Study of parabolas of the form $(ax + by) ^ 2$ + $2gx + 2fy + c = 0$

Question

I am studying parabolas of the form $(ax + by) ^ 2$ + $2gx + 2fy + c = 0$. In the text which I am referring to it is mentioned that we can do the following manipulations:

$$(ax + by) ^ 2 = -2gx - 2fy - c$$ We now add an arbitrary constant $\alpha$ in the square root of the second degree terms. Then the equation transforms to: $$(ax + by + \alpha) ^ 2 = xf_1(\alpha) + yf_2(\alpha) + f_3(\alpha)$$

We choose $\alpha$ such that the lines $ax + by + \alpha = 0$ and $xf_1(\alpha) + yf_2(\alpha) + f_3(\alpha) = 0$ are perpendicular.

My questions is why should the lines $ax + by + \alpha = 0$ and $xf_1(\alpha) + yf_2(\alpha) + f_3(\alpha) = 0$ be perpendicular ?

Answer 1

A general parabola equation is of the type $y=4ax^2$in your question we want to compare both the equations such that $ax+by +\alpha $ like y axis and $xf_1(\alpha) is +yf_2(alpha) +f_3(alpha) $ is like x axis thus we will be able to use equations derived for $y^2=4ax$ here also and so $ax+by +\alpha $ and $xf_1(\alpha) is +yf_2(alpha) +f_3(alpha) $ has to be perpendicular

Answer 2

I suspect that the reason will be revealed later in the text.
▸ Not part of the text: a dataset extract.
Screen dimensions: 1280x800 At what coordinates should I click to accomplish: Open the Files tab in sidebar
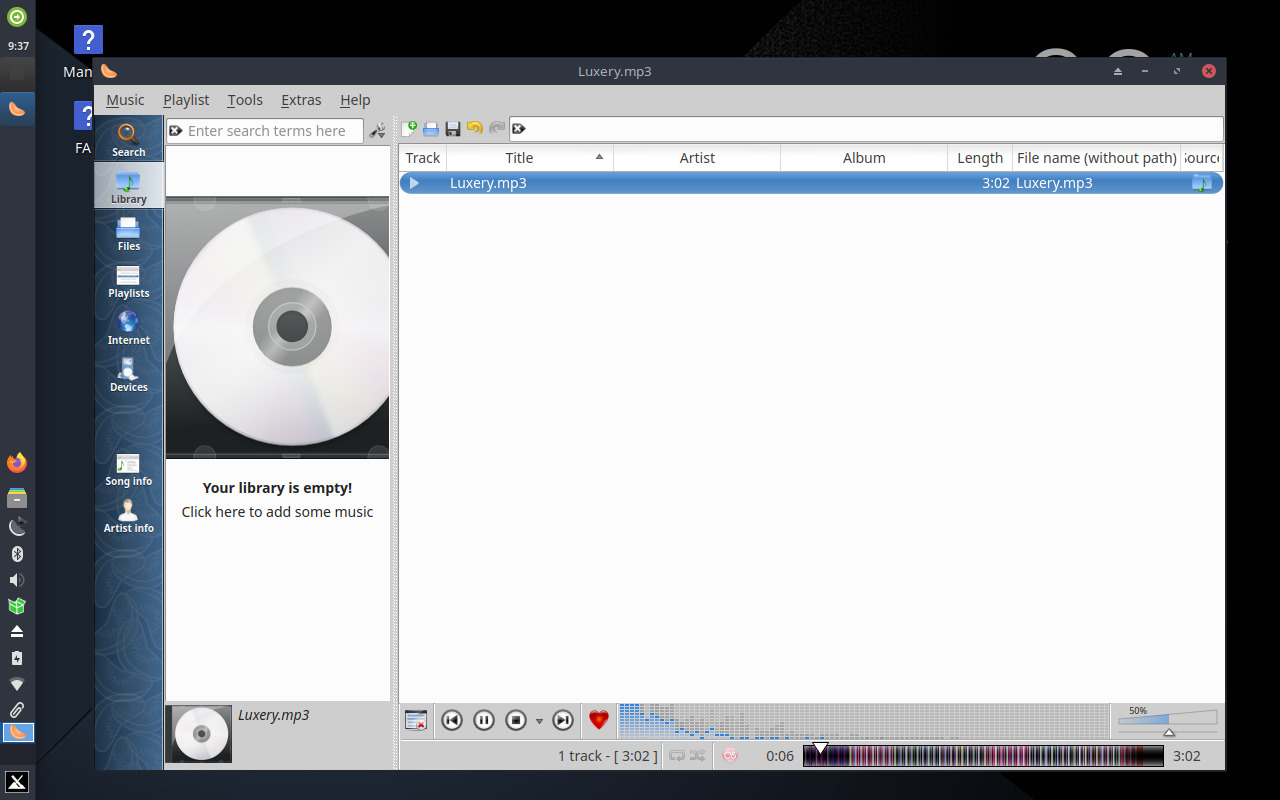(x=128, y=234)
With a suitable choice of $\alpha$ (a bad choice of symbol, by the way, since you’re already using $a$, which is too similar-looking), the quantity being squared on the left-hand side gives you an equation of the parabola’s axis. The perpendicular line on the right-hand side of the parabola’s transformed equation is its tangent at the vertex, which is of course perpendicular to the axis. The vertex of the parabola is the intersection of these two lines.

Taking, for example, the parabola $(3x+4y)^2+2x-4y+5=0$, we want the left-hand side to be $(3x+4y+\lambda)^2$. Subtracting the original left-hand side from this gives $(6\lambda-2)x+(8\lambda+4)y+(\lambda^2-5)$. We want this to be some multiple of $4x-3y+\mu$. This latter constraint can be written as $$\begin{vmatrix}6\lambda-2 & 8\lambda+4 \\ 4 & -3 \end{vmatrix} = -50\lambda-10 = 0,$$ from which $\lambda = -\frac15$, and so the original equation can be rewritten as $$\left(3x+4y-\frac15\right)^2 = -{16\over5}x+{12\over5}y-{124\over25}.$$ If you plot the parabola and the two lines derived from the last equation, you’ll see that they are indeed the parabola’s axis and tangent at the vertex.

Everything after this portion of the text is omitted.